(Entries on target coordinates)

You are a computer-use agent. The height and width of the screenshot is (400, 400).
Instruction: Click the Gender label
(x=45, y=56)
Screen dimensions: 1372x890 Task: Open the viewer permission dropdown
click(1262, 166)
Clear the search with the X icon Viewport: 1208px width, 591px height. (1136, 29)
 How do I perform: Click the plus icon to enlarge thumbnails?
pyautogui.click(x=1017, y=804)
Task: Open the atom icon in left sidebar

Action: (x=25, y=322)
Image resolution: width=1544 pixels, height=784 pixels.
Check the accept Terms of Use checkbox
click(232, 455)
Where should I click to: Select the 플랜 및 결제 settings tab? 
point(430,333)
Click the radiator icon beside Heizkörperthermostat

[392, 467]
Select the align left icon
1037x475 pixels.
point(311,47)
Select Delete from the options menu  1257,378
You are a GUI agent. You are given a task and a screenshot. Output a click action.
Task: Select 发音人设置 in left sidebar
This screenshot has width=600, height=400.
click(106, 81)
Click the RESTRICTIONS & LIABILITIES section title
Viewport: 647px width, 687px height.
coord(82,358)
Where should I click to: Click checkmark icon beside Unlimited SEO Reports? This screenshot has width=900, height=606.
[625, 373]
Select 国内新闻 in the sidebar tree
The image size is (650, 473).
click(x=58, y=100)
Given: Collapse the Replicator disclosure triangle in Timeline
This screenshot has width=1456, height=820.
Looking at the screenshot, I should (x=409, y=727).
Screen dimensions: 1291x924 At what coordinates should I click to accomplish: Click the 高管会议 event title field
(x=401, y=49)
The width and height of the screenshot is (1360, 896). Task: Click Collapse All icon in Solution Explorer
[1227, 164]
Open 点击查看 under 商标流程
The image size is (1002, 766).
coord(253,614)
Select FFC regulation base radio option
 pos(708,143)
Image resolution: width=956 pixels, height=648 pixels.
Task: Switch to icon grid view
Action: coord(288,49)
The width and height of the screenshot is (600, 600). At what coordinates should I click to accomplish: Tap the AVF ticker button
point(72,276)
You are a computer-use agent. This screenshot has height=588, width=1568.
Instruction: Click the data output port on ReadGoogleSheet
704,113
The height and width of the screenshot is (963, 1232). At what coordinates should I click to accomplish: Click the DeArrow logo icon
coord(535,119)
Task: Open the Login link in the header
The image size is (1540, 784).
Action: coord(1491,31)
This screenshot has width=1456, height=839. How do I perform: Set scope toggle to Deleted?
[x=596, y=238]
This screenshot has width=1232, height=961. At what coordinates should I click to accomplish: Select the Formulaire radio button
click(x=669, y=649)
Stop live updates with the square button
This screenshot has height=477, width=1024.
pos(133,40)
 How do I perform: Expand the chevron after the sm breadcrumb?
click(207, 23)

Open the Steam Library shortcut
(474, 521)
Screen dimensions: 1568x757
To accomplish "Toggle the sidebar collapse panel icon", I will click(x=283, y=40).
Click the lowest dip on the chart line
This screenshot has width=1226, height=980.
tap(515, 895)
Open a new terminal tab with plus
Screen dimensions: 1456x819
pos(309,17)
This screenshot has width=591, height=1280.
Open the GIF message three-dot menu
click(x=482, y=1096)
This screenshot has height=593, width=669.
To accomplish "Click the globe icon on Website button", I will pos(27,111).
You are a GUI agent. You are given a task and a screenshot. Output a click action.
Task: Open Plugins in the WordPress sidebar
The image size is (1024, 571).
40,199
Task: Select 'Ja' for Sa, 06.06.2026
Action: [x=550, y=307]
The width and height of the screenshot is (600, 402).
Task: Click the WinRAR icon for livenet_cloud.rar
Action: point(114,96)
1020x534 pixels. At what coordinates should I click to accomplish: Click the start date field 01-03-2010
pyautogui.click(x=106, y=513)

• Exercise instructions
Please write out all the lines above again, substituting "side panel" for each occurrence of "sidebar". Leave everything else unchanged.

• Exercise result
You are a computer-use agent. The height and width of the screenshot is (400, 400).
Instruction: Click the Gender label
(x=45, y=56)
Screen dimensions: 1372x890 Task: Open the viewer permission dropdown
click(1262, 166)
Clear the search with the X icon Viewport: 1208px width, 591px height. (1136, 29)
 How do I perform: Click the plus icon to enlarge thumbnails?
pyautogui.click(x=1017, y=804)
Task: Open the atom icon in left side panel

Action: (x=25, y=322)
Image resolution: width=1544 pixels, height=784 pixels.
Check the accept Terms of Use checkbox
click(232, 455)
Where should I click to: Select the 플랜 및 결제 settings tab? 
point(430,333)
Click the radiator icon beside Heizkörperthermostat

[392, 467]
Select the align left icon
1037x475 pixels.
point(311,47)
Select Delete from the options menu  1257,378
You are a GUI agent. You are given a task and a screenshot. Output a click action.
Task: Select 发音人设置 in left side panel
This screenshot has width=600, height=400.
click(106, 81)
Click the RESTRICTIONS & LIABILITIES section title
Viewport: 647px width, 687px height.
coord(82,358)
Where should I click to: Click checkmark icon beside Unlimited SEO Reports? This screenshot has width=900, height=606.
[625, 373]
Select 国内新闻 in the side panel tree
The image size is (650, 473).
click(x=58, y=100)
Given: Collapse the Replicator disclosure triangle in Timeline
This screenshot has width=1456, height=820.
Looking at the screenshot, I should (x=409, y=727).
Screen dimensions: 1291x924 At what coordinates should I click to accomplish: Click the 高管会议 event title field
(x=401, y=49)
The width and height of the screenshot is (1360, 896). Task: Click Collapse All icon in Solution Explorer
[1227, 164]
Open 点击查看 under 商标流程
The image size is (1002, 766).
coord(253,614)
Select FFC regulation base radio option
 pos(708,143)
Image resolution: width=956 pixels, height=648 pixels.
Task: Switch to icon grid view
Action: coord(288,49)
The width and height of the screenshot is (600, 600). At what coordinates should I click to accomplish: Tap the AVF ticker button
point(72,276)
You are a computer-use agent. This screenshot has height=588, width=1568.
Instruction: Click the data output port on ReadGoogleSheet
704,113
The height and width of the screenshot is (963, 1232). At what coordinates should I click to accomplish: Click the DeArrow logo icon
coord(535,119)
Task: Open the Login link in the header
The image size is (1540, 784).
Action: coord(1491,31)
This screenshot has width=1456, height=839. How do I perform: Set scope toggle to Deleted?
[x=596, y=238]
This screenshot has width=1232, height=961. At what coordinates should I click to accomplish: Select the Formulaire radio button
click(x=669, y=649)
Stop live updates with the square button
This screenshot has height=477, width=1024.
pos(133,40)
 How do I perform: Expand the chevron after the sm breadcrumb?
click(207, 23)

Open the Steam Library shortcut
(474, 521)
Screen dimensions: 1568x757
To accomplish "Toggle the side panel collapse panel icon", I will click(x=283, y=40).
Click the lowest dip on the chart line
This screenshot has width=1226, height=980.
tap(515, 895)
Open a new terminal tab with plus
Screen dimensions: 1456x819
pos(309,17)
This screenshot has width=591, height=1280.
Open the GIF message three-dot menu
click(x=482, y=1096)
This screenshot has height=593, width=669.
To accomplish "Click the globe icon on Website button", I will pos(27,111).
You are a GUI agent. You are given a task and a screenshot. Output a click action.
Task: Open Plugins in the WordPress side panel
The image size is (1024, 571).
40,199
Task: Select 'Ja' for Sa, 06.06.2026
Action: [x=550, y=307]
The width and height of the screenshot is (600, 402).
Task: Click the WinRAR icon for livenet_cloud.rar
Action: point(114,96)
1020x534 pixels. At what coordinates should I click to accomplish: Click the start date field 01-03-2010
pyautogui.click(x=106, y=513)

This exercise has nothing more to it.